What you are asked to do ▸ Retype, without pictures, the line holding "Open the Post to forum link" and each line below it through the final line.

++++++++

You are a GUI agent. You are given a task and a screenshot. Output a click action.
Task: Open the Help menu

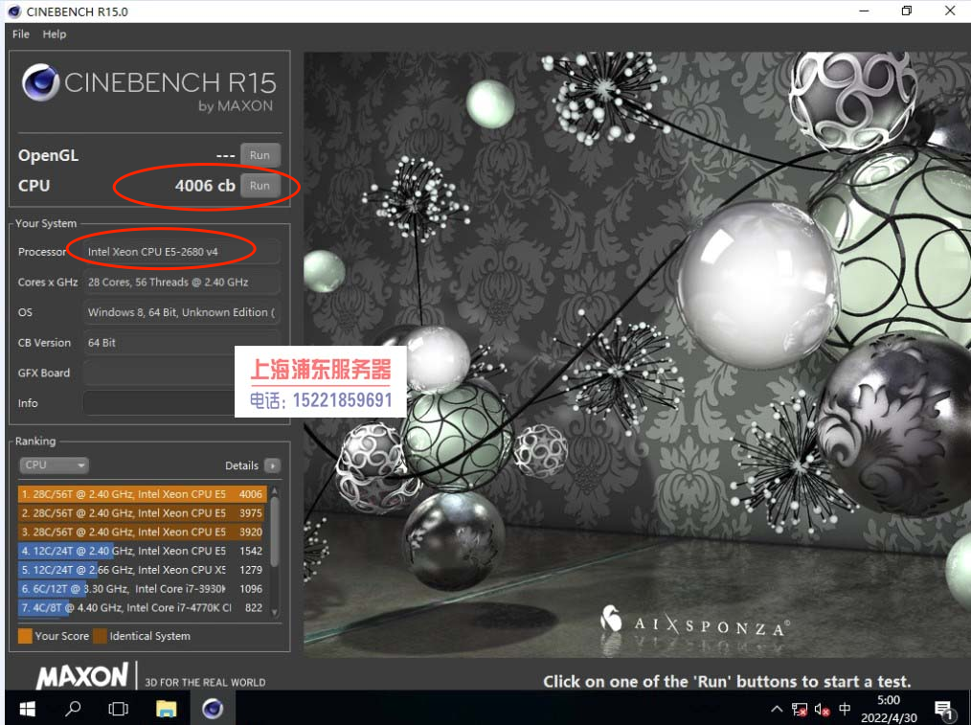(55, 34)
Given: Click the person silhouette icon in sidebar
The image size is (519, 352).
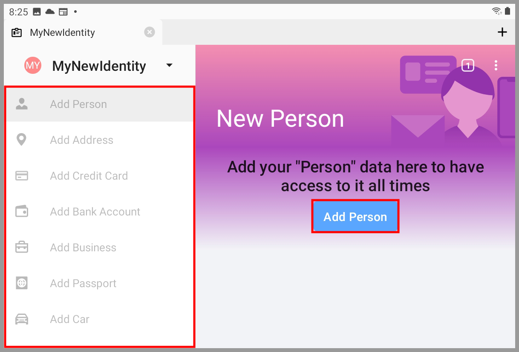Looking at the screenshot, I should click(22, 104).
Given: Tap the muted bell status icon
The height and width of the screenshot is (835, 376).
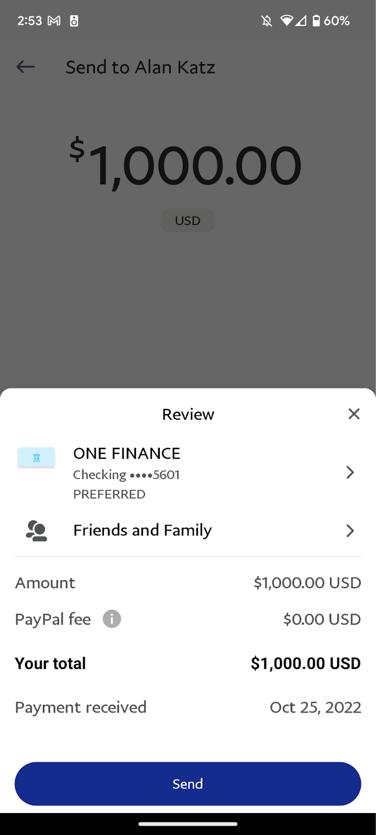Looking at the screenshot, I should [267, 21].
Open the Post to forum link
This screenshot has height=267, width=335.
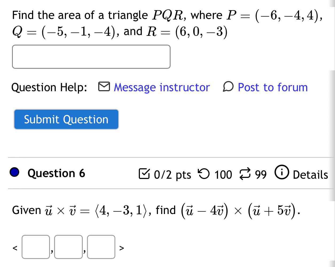(273, 87)
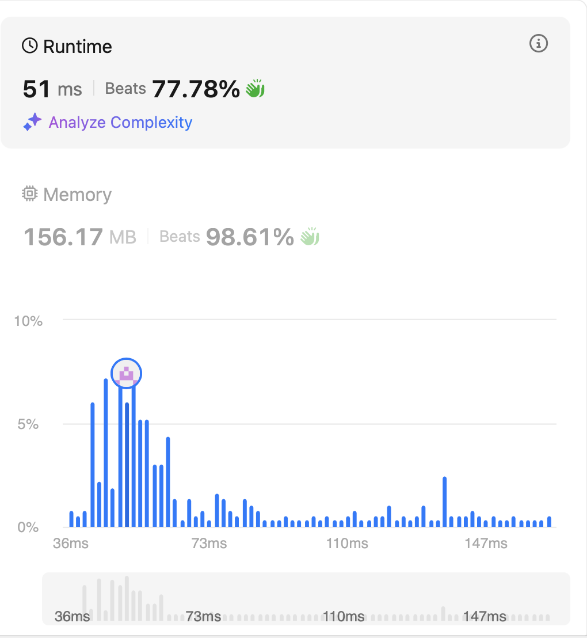Click faded clapping hands beside 98.61%

pyautogui.click(x=310, y=237)
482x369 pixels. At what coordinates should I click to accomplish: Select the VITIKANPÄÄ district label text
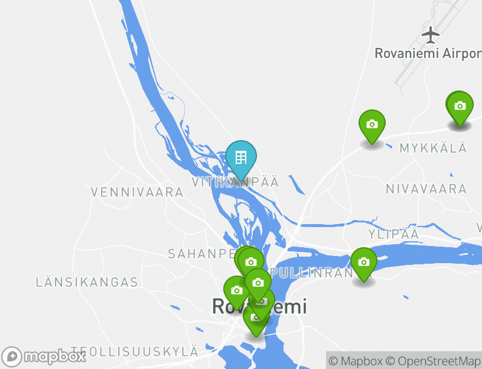(235, 182)
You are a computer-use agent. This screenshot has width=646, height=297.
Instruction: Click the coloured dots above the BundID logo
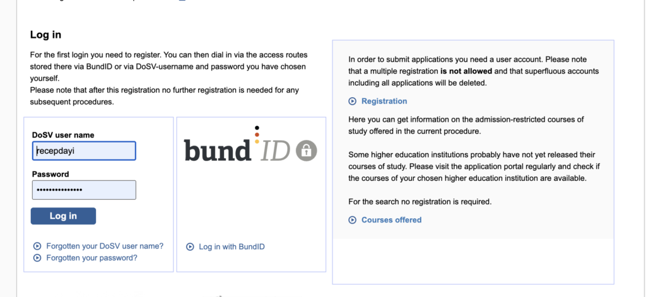(x=257, y=134)
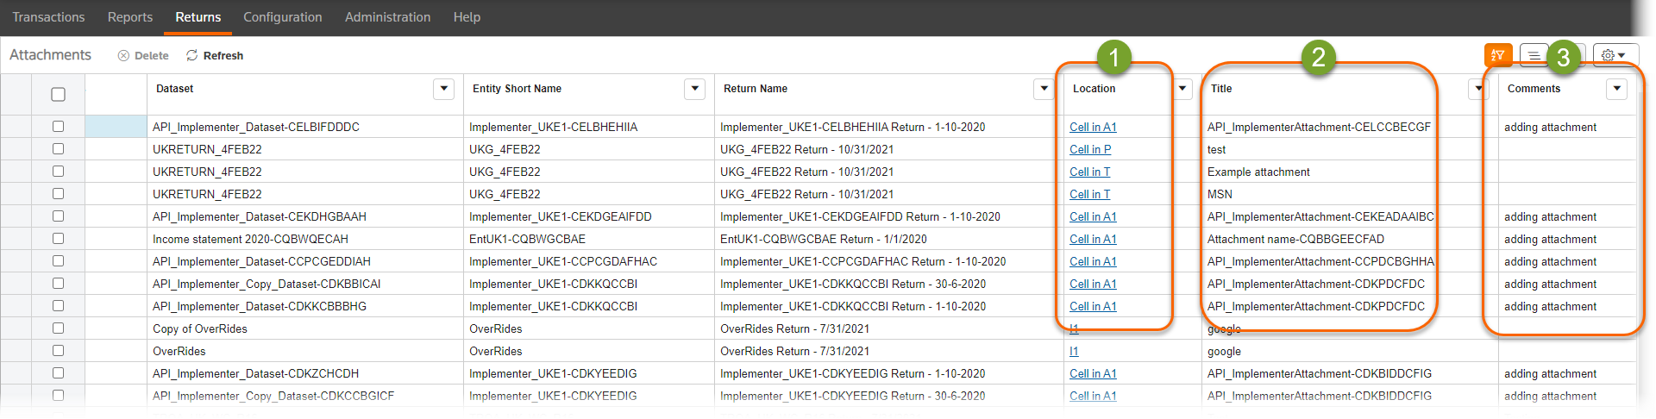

++++++++

Answer space ▸
Open the Post to forum link
This screenshot has height=267, width=335.
(273, 87)
Click faded clapping hands beside 98.61%

pyautogui.click(x=310, y=237)
482x369 pixels. At what coordinates should I click to accomplish: Select the VITIKANPÄÄ district label text
(235, 182)
You are a computer-use agent. This screenshot has width=646, height=297.
Instruction: Click the coloured dots above the BundID logo
(x=257, y=134)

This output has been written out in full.